The present data also show that adults look longer at colors that they like than at colors that they dislike. This novel finding raises the question of whether color preference affects other aspects of color perception, such as chromatic search: For example, do adults detect colors that they like more quickly than those that they dislike? Such an effect would be consistent with the EVT, as it could serve to allocate attention more quickly, and sustain attention longer, for liked than for disliked objects. Although much research has investigated adult color preferences and the factors that govern these preferences, little is known about how these preferences impact perception and cognition. We suggest that this could be a worthwhile avenue for further research.

Although increased/decreased looking appears to indicate increased/decreased liking in adults, we caution against assuming that the same is true for infants. Theoretically, infants may look longer at the colors because of factors other than liking—for instance, complexity, salience, or novelty (Franklin, Gibbons, Chittenden, Taylor, & Alvarez, 2012)—and looking may become associated with liking later in development. One current challenge in infant research is how to measure whether a young infant has an emotional response or “likes” something (Quinn et al., 2011). One possibility is to measure infants’ affect via behavioral responses to stimuli, such as facial expressions (e.g., using an electromyographic measure). Studies of this kind may be helpful in providing greater clarity as to what colors infants actually “like.” Nevertheless, the present data at least establish that adult color preferences are not closely related to infants’ preferential looking at colors.

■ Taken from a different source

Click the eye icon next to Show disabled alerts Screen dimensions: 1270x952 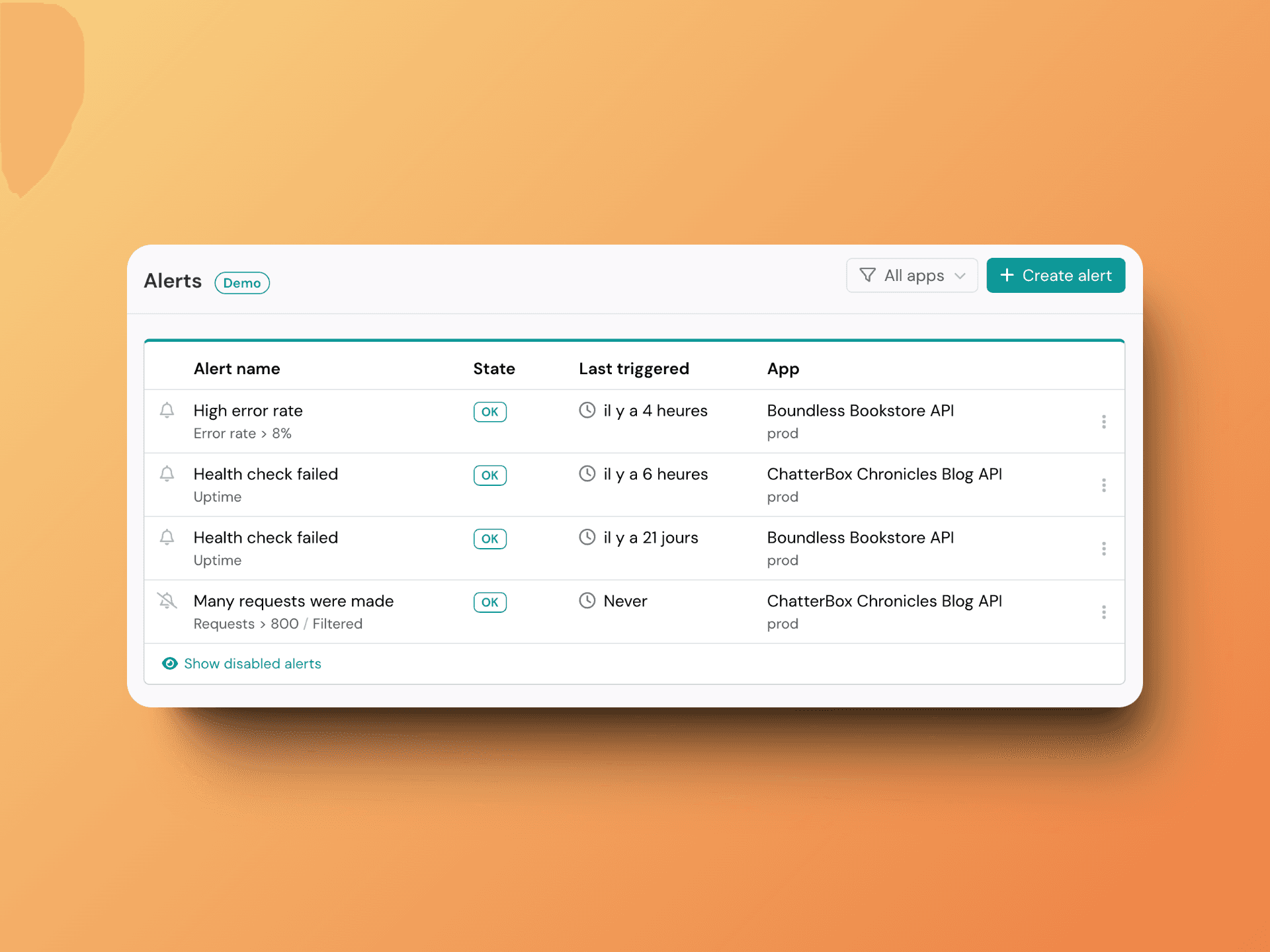(x=169, y=663)
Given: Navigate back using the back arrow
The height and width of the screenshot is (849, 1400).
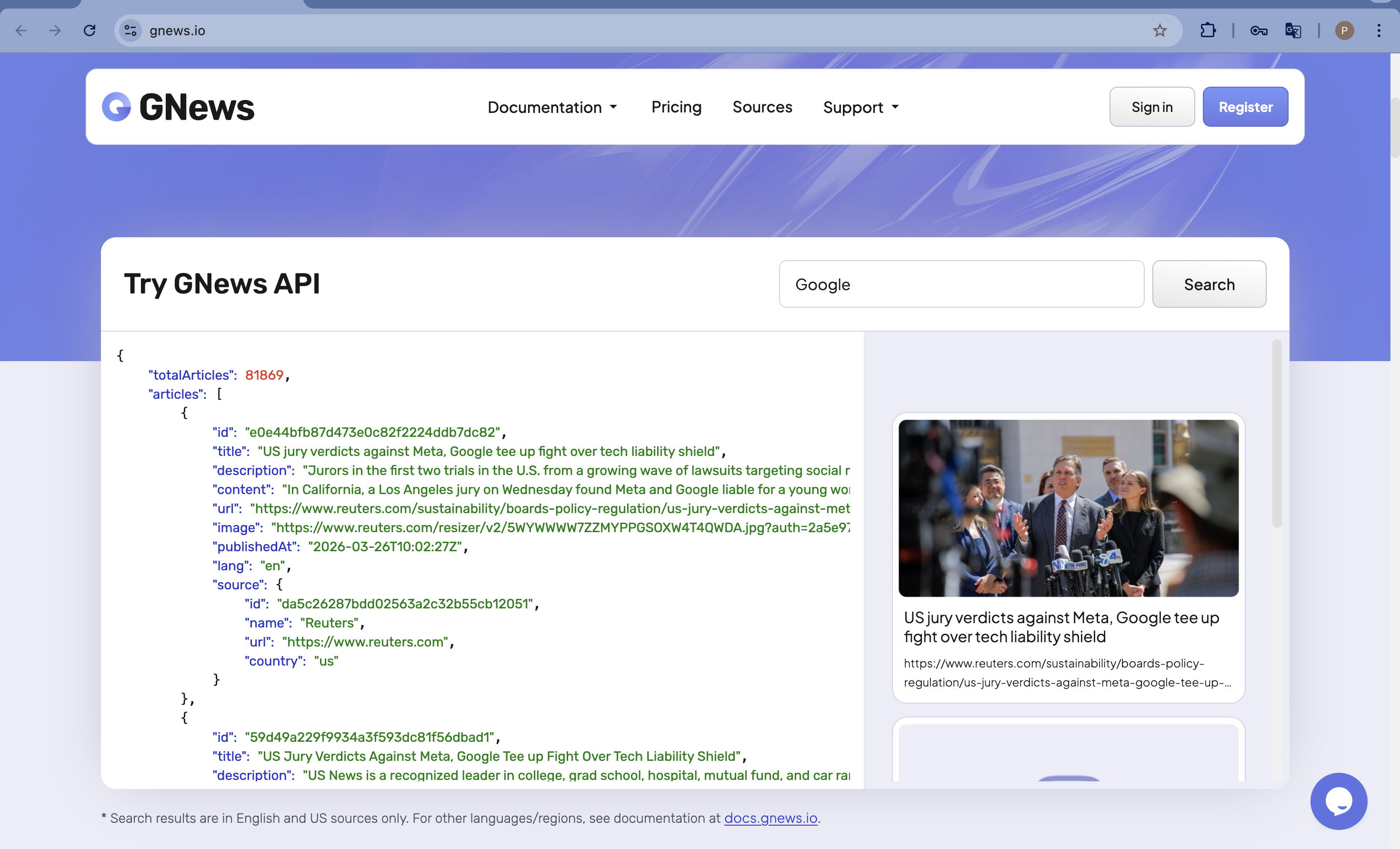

One potential account of the present data is that different responses to color among infants and adults could be explained by differences in their color vision. However, infants are known to be trichromatic by at least 3 months (Knoblauch, Vital-Durand, & Barbur, 2001), and adult isoluminance is also thought to be equivalent to that of infants (Pereverzeva, Chien, Palmer, & Teller, 2002). As we discussed earlier, it is possible that infants’ tritan response is diminished for colors at the present saturation levels (Teller, 1998), and this could potentially account for the different patterns of preference in infants and adults. However, previous research has established only a weak link between chromatic discrimination thresholds and preferential looking at colors in infants at 12 weeks of age (Zemach et al., 2007).

An alternative possibility, which is suggested by the EVT, is that differences in infant and adult preferential looking at colors can be explained by differences in color–object associations and object valences for infants and adults. Adult color preferences appear to be related to the color–object associations that adults make (Palmer & Schloss, 2010; Taylor & Franklin, 2012), at least for some cultures (Taylor, Clifford & Franklin, 2012). Infants may be free of these associations, or they may form different associations and/or have different object valences. Research suggests that infants can form color–object associations by as young as 6 months (Kimura et al., 2010), which raises the interesting possibility that colors have associated object valences in infancy as well. Further investigation of color–object associations and their relationship to color preferences in infancy will be needed to investigate the plausibility of such explanations.

In conclusion, the present results show little evidence that adult color preferences are evident in infants’ preferential-looking responses to color. This is true despite the fact that adult preferential-looking behavior is closely related to adult responses in explicit color preference tasks. The present results also show, for the first time, that infant hue preferences interact with lightness, thus providing a potential explanation for the discrepancies in hue preferences across previous infant studies (Adams, 1987; Bornstein, 1975; Franklin et al., 2010; Franklin et al., 2008; Teller et al., 2004; Zemach et al., 2007). Further research will be needed to determine how infants’ preferential-looking relates to developing color vision, if at all, and to establish whether infant color preferences relate to color–object associations, as is suggested by the EVT (Palmer & Schloss, 2010).